The hardware implementation of the 3dfx T-Buffer


There has been a lot of confusion lately as to how the Voodoo5 works when dealing with both SLI and the T-buffer/FSAA. Well, now we are going to attempt to set the record straight once and for all, explaining in detail exactly how it works. To do this, we've also included diagrams of everything but the standard SLI with no T-buffer effects. 

As we know, the SLI on the Voodoo5 is not truly SLI, but rather a marketing term. What 3dfx now does is a banding, where a band of scan-lines is taken and addressed by a single chip and then a different chip addresses another band of lines. In the case of SLI without T-buffer effects, it renders bands with one chip rendering every other set on a 2-chip board, and each chip renders every fourth bunch on a 4-chip board. What about under different conditions?

Well, let us start by looking at a 2-chip board. Now, assume that we want to render 2 sub-pixels for every pixel. This allows us to achieve some anti-aliasing, but not full T-buffer effects, and still keep good performance. Here, each chip will render a set of bands through SLI. In each band, a single chip will render 2 sub-pixels per clock (each pipeline creating one of the sub-samples). This, basically, cuts the single chips performance in half. However, keep in mind that you are doing SLI. So, that means that in the next band the other chip will be rendering 2 sub-pixels per clock, so its performance will be half its full performance as well. Because each is rendering half the screen, you'll basically get the performance of a single board, while still getting anti-aliasing. With doing this you get an effective performance of a single chip, giving you 2 pixels/clock. Also, in terms for frame-buffer use, each chip works out to holding a complete frame-buffer. How so? Well, consider that for every pixel, you're actually storing 2 sub-samples. So, now, you're storing 2x the data for every pixel, so the frame-buffer is twice as big. Now, take into consideration that SLI is running. This means that each chip only renders half the screen, so it needs half the frame-buffer data. So, you're starting with each chip hold 2x the frame-buffer data, but you only render half the screen so it only holds the data for the half the renders. This means you end up with each chip holding a memory amount equal to that of the normal frame-buffer size.
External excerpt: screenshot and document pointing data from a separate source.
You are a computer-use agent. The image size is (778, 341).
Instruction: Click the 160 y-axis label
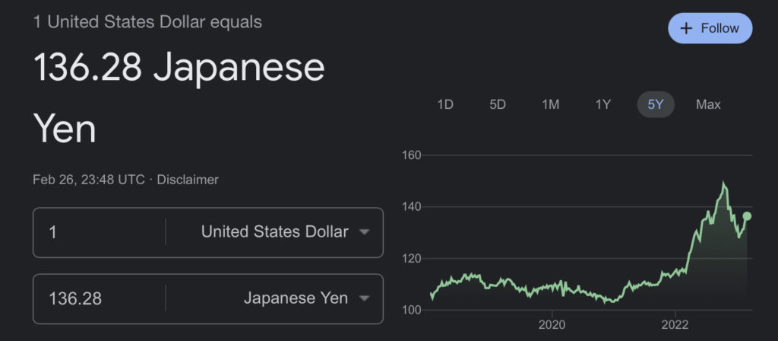click(x=413, y=155)
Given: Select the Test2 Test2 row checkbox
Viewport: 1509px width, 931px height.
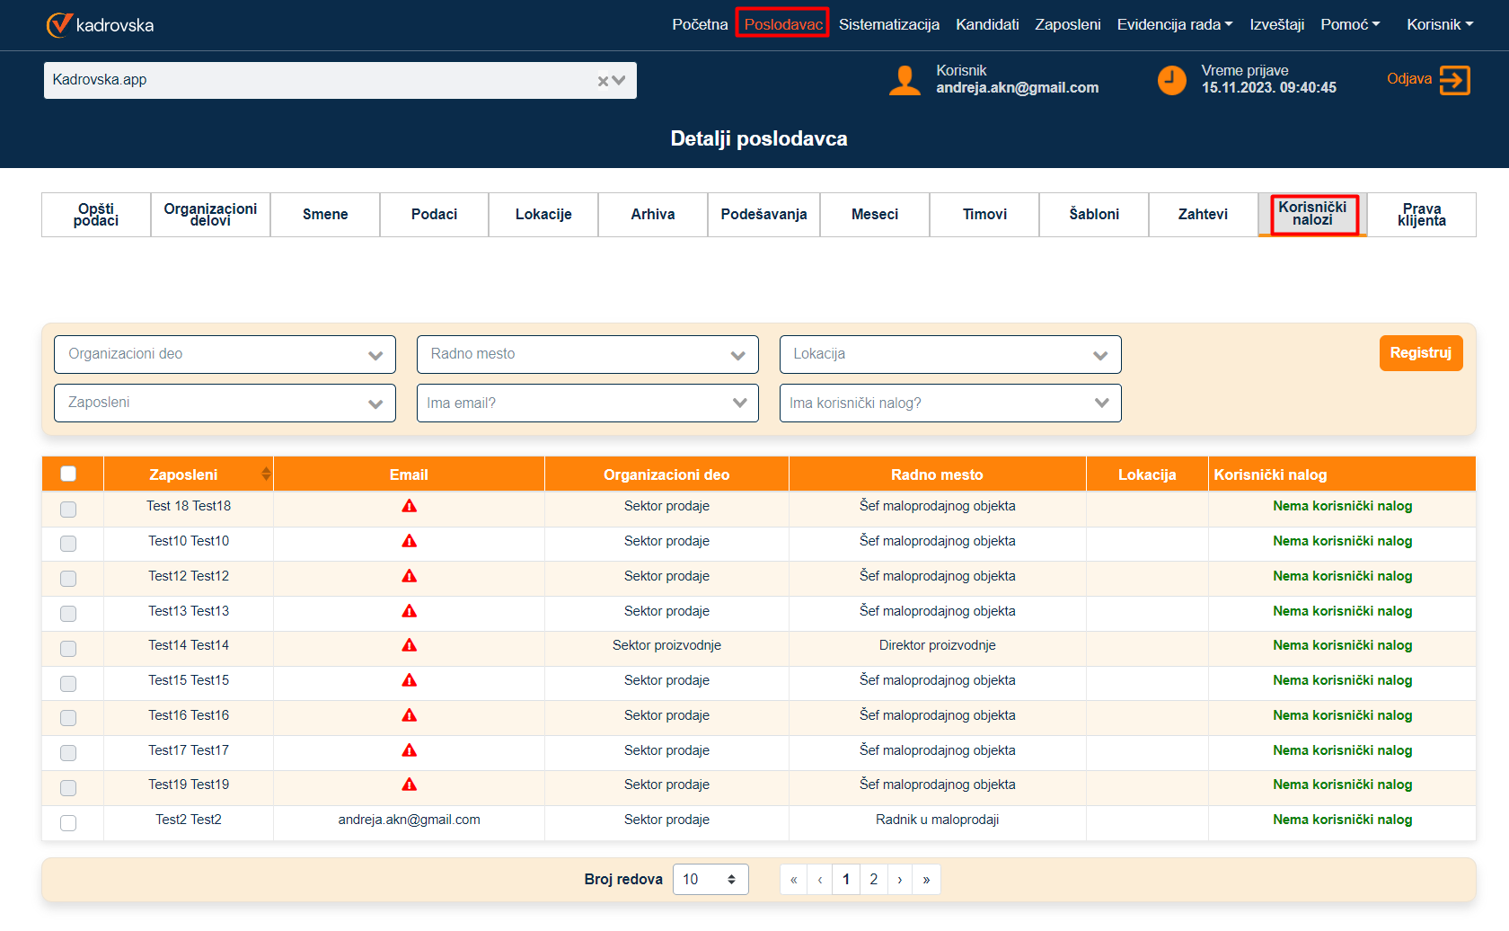Looking at the screenshot, I should point(68,822).
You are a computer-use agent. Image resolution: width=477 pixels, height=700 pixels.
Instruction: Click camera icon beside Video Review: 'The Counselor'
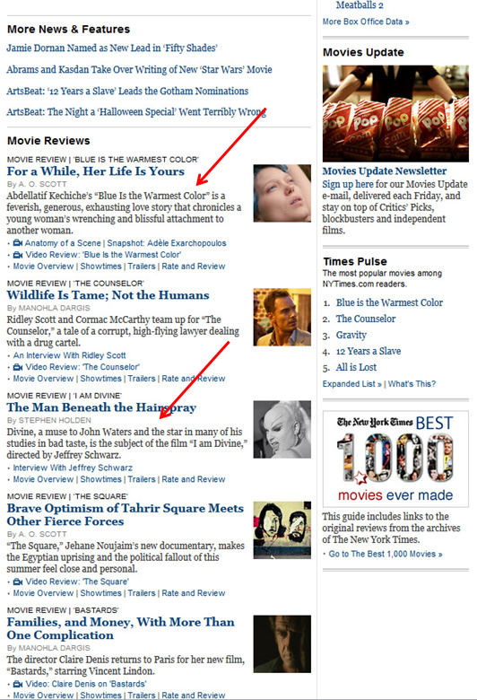point(18,367)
Now, what if you're running a 2-chip board and you want 4 sub-samples for full T-buffer effects? Well, here you're going to lose your ability to use SLI. Why? Well, the T-buffer requires 4 sub-pixels to use the T-buffer. Because each chip only can render 2 sub-pixels in a single pass, both are required to get the complete 4 sub-pixels. This means that SLI isn't used. The real problem with this is that both chips must store a complete frame-buffer. Now, you get about half the performance of a single chip, or 1 pixel/clock. Depending on the game, this may or may not be enough. Now for the frame-buffer here, the situation is a bit different.  You're actually going to be storing 2X the frame-buffer per-chip. This means that if you're frame-buffer is normally 10 megs, because a chip renders 2 sub-samples, that chip will store 20 megs. Now, keeping in mind that we need 4 sub-samples per-pixel, the other chip will also have to render 2 sub-samples to go along with the 2 from the other chip. This means that both chips will be storing 20 megs of frame-buffer data each, or a total of 40 megs.